__EXERCISE AIM__.
Could you copy out the records below, substituting "Feb" for every "February" and changing nothing else, with the pictures left out?

__DATA FOR THE TASK__.

::::::::::

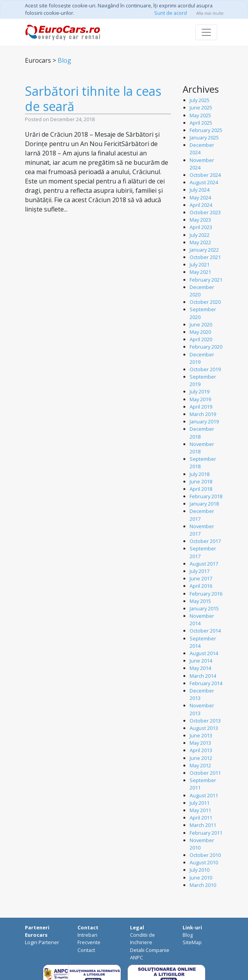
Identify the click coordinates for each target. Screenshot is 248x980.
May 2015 (200, 601)
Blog (64, 60)
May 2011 (200, 810)
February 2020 (206, 347)
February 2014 (206, 683)
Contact (86, 950)
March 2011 (203, 825)
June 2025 (201, 108)
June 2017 (201, 578)
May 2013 (200, 743)
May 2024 (200, 197)
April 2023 (201, 227)
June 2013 (201, 735)
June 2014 (201, 661)
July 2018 (199, 474)
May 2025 (200, 115)
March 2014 (203, 676)
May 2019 (200, 399)
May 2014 (200, 668)
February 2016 (206, 594)
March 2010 (203, 885)
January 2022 (204, 250)
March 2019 (203, 414)
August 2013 (204, 728)
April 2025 (201, 123)
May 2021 (200, 272)
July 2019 (199, 391)
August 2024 (204, 182)
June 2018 (201, 481)
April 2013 (201, 750)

::::::::::

__FULL SOLUTION__.
Identify the click coordinates for each target. Screenshot is 248x980.
May 2015 (200, 601)
Blog (64, 60)
May 2011 (200, 810)
Feb 2020 (206, 347)
Feb 2014 (206, 683)
Contact (86, 950)
March 2011 (203, 825)
June 2025 (201, 108)
June 2017 (201, 578)
May 2013 (200, 743)
May 2024 (200, 197)
April 2023 (201, 227)
June 2013 (201, 735)
June 2014 (201, 661)
July 2018 (199, 474)
May 2025 (200, 115)
March 2014 (203, 676)
May 2019 (200, 399)
May 2014 (200, 668)
Feb 2016 (206, 594)
March 2010 (203, 885)
January 2022 (204, 250)
March 2019 (203, 414)
August 2013 (204, 728)
April 2025 (201, 123)
May 2021 (200, 272)
July 2019 (199, 391)
August 2024 (204, 182)
June 2018 (201, 481)
April 2013 (201, 750)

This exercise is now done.